_GOAL OF THE EXERCISE_
Copy the data word for word from the line with "The width and height of the screenshot is (1646, 858)." to the line with "click(351, 234)", including both of those lines.
---
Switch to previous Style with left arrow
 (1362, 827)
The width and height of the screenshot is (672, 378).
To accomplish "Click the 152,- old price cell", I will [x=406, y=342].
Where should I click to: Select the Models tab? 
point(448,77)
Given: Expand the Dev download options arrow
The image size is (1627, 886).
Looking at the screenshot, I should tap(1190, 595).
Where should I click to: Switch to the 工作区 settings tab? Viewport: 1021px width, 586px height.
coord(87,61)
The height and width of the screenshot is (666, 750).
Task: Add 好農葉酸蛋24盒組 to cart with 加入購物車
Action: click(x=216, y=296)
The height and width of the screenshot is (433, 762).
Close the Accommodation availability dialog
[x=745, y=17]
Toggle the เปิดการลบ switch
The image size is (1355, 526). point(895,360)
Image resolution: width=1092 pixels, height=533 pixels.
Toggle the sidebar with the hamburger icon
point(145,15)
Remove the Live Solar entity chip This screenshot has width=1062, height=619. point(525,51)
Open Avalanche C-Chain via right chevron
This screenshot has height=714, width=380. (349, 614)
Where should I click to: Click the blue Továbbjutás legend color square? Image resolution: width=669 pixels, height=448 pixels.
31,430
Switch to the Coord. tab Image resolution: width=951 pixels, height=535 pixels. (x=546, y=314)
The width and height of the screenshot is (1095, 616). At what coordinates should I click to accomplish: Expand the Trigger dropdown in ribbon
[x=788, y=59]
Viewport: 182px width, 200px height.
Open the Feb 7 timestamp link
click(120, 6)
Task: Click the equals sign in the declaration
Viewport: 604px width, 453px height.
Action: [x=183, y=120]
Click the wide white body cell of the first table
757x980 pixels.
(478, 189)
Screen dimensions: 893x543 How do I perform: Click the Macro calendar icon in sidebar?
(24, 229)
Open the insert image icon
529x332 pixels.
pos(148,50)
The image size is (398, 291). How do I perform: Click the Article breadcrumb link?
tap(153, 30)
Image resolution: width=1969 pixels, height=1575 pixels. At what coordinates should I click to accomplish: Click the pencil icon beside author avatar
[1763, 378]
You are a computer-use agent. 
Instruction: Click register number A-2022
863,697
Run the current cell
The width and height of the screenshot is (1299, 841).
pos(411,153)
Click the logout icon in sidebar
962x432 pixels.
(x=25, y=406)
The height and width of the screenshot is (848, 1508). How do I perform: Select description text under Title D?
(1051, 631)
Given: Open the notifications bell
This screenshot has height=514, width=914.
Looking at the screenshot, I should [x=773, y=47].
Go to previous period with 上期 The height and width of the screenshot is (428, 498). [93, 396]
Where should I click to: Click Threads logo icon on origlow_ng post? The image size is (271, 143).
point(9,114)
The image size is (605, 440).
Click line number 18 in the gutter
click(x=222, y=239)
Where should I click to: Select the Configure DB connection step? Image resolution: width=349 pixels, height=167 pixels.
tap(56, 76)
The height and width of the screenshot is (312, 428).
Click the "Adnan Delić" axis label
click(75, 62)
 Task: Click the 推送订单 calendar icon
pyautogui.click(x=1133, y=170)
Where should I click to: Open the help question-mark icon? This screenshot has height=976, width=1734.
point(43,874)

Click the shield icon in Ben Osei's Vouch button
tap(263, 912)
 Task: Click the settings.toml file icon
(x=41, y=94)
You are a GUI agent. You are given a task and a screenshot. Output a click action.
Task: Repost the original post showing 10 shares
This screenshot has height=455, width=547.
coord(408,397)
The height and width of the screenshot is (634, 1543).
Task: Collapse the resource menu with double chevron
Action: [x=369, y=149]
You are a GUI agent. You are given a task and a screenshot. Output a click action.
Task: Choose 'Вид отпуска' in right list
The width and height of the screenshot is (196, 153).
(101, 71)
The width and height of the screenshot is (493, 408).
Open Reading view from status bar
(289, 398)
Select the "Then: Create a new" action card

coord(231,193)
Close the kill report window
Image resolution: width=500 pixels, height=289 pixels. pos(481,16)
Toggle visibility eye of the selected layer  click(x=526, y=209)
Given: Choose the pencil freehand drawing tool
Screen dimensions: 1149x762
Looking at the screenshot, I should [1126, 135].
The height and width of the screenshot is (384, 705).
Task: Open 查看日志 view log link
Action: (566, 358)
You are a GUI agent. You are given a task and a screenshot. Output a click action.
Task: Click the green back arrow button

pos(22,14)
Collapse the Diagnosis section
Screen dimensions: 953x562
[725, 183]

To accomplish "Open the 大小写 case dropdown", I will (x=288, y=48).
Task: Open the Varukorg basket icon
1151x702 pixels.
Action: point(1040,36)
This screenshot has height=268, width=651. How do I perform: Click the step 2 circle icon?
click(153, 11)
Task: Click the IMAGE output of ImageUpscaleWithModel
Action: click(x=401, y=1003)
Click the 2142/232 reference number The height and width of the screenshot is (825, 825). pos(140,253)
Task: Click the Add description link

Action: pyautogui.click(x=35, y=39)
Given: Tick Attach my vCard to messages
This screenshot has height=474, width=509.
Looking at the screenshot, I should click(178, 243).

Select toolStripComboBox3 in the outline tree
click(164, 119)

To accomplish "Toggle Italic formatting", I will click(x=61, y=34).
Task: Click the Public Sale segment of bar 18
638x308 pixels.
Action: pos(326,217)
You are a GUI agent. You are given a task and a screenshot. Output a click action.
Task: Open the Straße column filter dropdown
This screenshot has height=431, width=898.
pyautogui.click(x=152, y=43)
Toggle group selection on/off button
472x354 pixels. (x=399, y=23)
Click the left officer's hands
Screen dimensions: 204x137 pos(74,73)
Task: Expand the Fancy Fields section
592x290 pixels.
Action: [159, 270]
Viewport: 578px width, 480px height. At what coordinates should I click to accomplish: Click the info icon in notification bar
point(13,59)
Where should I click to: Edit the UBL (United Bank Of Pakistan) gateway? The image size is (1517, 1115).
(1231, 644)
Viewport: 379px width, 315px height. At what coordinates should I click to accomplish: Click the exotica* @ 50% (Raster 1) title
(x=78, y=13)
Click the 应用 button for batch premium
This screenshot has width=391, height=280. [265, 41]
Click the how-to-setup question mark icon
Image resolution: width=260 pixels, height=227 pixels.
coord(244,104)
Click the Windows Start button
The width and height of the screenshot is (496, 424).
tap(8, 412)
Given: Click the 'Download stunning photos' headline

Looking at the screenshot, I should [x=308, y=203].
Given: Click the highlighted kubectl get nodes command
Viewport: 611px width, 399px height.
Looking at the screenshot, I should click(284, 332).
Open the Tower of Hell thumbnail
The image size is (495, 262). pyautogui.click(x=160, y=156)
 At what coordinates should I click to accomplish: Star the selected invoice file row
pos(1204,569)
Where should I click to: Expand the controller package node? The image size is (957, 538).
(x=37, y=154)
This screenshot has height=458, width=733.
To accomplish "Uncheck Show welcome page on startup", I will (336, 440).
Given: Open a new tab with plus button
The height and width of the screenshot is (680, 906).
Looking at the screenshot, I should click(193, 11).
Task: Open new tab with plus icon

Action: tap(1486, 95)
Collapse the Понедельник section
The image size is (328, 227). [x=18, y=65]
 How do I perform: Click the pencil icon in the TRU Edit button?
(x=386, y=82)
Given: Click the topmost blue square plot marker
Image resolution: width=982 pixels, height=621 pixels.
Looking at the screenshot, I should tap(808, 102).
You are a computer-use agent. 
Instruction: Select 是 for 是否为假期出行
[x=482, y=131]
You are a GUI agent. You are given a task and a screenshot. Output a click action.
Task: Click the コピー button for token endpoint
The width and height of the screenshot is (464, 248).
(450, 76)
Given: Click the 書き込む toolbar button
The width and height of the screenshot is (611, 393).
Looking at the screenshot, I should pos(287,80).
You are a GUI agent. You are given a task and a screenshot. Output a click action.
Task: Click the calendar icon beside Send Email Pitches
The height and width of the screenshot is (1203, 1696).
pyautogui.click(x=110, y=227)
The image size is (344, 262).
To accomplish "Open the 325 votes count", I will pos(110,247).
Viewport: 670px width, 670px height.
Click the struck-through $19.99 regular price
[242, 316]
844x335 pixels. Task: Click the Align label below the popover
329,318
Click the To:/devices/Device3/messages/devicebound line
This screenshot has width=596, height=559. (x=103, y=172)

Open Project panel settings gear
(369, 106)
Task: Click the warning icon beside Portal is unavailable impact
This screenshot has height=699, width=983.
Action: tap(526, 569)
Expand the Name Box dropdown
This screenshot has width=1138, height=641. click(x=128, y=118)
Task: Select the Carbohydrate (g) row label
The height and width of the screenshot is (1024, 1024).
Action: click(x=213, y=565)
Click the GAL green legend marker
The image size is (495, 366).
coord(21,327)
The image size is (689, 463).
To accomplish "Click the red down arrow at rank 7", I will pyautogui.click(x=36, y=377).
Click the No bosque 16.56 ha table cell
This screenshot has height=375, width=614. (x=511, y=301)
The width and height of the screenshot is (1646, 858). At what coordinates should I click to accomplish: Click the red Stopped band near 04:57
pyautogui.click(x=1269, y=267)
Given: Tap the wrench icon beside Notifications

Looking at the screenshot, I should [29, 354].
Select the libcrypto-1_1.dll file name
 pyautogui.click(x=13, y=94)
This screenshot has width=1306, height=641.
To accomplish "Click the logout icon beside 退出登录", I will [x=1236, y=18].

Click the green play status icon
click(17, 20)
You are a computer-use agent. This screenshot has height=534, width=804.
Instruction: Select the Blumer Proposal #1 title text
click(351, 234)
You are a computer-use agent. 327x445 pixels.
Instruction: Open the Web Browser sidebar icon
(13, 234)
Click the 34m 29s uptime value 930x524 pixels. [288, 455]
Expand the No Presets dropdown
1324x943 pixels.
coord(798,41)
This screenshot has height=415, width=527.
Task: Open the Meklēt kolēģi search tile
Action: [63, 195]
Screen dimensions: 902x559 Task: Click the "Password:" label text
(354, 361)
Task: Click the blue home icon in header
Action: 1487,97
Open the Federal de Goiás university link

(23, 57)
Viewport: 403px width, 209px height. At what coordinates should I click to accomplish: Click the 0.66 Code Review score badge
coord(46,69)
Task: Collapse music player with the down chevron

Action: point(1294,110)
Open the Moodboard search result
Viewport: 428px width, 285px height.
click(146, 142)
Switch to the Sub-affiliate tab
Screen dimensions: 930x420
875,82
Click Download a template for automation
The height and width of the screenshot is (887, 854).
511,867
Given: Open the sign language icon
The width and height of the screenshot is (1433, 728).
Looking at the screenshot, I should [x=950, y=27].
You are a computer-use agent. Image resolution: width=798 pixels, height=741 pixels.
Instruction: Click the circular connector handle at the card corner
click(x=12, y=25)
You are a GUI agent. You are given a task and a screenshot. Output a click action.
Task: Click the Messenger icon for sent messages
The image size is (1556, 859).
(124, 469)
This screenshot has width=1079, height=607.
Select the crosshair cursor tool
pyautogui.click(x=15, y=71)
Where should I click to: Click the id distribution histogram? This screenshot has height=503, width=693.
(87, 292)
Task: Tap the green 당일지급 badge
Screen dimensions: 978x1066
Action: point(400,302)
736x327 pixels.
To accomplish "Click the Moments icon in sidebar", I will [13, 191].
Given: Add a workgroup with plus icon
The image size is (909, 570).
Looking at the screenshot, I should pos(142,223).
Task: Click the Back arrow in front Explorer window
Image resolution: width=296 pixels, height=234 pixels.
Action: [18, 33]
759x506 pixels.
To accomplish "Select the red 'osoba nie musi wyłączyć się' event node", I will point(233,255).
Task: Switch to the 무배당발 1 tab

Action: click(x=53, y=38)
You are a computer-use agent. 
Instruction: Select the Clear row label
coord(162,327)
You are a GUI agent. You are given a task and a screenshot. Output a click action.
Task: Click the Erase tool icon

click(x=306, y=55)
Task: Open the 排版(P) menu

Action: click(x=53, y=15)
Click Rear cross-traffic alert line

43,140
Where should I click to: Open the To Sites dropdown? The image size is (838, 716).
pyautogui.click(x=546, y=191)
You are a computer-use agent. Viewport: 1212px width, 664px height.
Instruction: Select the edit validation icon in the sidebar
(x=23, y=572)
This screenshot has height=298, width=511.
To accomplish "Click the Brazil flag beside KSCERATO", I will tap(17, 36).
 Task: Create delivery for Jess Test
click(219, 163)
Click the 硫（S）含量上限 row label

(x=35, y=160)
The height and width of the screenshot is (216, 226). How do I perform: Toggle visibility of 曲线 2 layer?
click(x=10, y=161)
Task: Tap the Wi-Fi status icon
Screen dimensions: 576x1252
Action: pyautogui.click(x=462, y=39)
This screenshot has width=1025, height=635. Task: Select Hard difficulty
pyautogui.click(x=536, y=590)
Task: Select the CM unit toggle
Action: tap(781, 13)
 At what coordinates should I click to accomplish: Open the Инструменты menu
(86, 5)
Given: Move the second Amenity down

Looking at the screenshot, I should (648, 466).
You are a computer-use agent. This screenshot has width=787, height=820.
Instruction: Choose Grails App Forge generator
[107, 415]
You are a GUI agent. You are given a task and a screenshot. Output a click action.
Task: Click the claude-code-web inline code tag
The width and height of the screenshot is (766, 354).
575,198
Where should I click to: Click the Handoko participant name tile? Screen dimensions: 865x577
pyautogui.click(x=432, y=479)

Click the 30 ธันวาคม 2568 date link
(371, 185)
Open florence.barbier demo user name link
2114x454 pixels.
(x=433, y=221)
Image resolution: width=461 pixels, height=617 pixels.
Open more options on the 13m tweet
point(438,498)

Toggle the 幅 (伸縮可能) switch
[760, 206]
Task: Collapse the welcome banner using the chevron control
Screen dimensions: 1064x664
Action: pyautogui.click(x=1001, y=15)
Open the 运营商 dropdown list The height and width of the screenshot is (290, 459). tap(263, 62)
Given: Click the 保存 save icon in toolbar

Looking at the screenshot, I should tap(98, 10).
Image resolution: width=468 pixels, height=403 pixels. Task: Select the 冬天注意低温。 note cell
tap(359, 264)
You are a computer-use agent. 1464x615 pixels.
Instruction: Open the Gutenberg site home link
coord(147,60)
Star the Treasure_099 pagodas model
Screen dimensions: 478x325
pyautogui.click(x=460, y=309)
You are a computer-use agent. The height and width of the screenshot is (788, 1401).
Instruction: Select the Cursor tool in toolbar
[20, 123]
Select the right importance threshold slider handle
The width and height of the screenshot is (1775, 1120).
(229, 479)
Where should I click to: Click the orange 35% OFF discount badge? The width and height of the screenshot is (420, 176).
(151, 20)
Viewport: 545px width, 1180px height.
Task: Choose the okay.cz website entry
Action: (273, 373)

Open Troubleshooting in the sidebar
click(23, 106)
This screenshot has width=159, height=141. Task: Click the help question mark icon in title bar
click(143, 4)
---
_ANSWER FOR THIS EXERCISE_
The width and height of the screenshot is (1646, 858). At what coordinates should I click to accomplish: Click the red Stopped band near 04:57
pyautogui.click(x=1269, y=267)
Given: Tap the wrench icon beside Notifications

Looking at the screenshot, I should [29, 354].
Select the libcrypto-1_1.dll file name
 pyautogui.click(x=13, y=94)
This screenshot has width=1306, height=641.
To accomplish "Click the logout icon beside 退出登录", I will [x=1236, y=18].

Click the green play status icon
click(17, 20)
You are a computer-use agent. This screenshot has height=534, width=804.
Instruction: Select the Blumer Proposal #1 title text
click(351, 234)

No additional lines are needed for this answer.